## What to produce
How many lines in the records below contain the string "agent"? Answer with the number alone.

## Provided information
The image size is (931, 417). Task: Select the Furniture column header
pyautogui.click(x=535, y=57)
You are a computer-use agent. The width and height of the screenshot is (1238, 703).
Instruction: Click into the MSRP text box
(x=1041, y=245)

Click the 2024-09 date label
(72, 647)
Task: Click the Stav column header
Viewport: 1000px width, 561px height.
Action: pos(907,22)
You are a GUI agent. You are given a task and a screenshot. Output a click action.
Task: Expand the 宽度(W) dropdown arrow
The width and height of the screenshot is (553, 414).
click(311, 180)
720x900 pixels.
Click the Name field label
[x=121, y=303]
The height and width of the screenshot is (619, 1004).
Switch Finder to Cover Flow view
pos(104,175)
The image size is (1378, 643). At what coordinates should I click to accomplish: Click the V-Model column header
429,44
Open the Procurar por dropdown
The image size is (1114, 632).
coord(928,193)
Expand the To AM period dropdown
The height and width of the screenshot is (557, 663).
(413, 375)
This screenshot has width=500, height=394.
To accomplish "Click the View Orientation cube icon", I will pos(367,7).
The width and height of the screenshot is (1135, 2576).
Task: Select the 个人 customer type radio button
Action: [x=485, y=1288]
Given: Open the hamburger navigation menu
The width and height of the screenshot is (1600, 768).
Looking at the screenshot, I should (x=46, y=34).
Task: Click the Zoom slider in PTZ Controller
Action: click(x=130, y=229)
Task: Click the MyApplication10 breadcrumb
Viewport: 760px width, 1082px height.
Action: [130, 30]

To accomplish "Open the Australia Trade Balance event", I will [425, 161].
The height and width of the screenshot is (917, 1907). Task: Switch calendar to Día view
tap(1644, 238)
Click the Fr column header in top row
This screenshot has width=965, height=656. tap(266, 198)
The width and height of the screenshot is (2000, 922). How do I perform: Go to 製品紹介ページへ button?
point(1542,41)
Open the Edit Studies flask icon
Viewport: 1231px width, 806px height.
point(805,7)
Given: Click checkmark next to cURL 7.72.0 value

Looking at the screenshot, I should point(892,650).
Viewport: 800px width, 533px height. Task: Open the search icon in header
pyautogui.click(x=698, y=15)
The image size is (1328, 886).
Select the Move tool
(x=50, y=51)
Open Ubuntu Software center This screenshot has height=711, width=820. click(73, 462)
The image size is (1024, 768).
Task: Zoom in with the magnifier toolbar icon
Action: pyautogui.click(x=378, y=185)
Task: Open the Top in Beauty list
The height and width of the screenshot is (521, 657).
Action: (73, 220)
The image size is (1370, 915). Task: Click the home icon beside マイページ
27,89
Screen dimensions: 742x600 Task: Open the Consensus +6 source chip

## Exercise output
2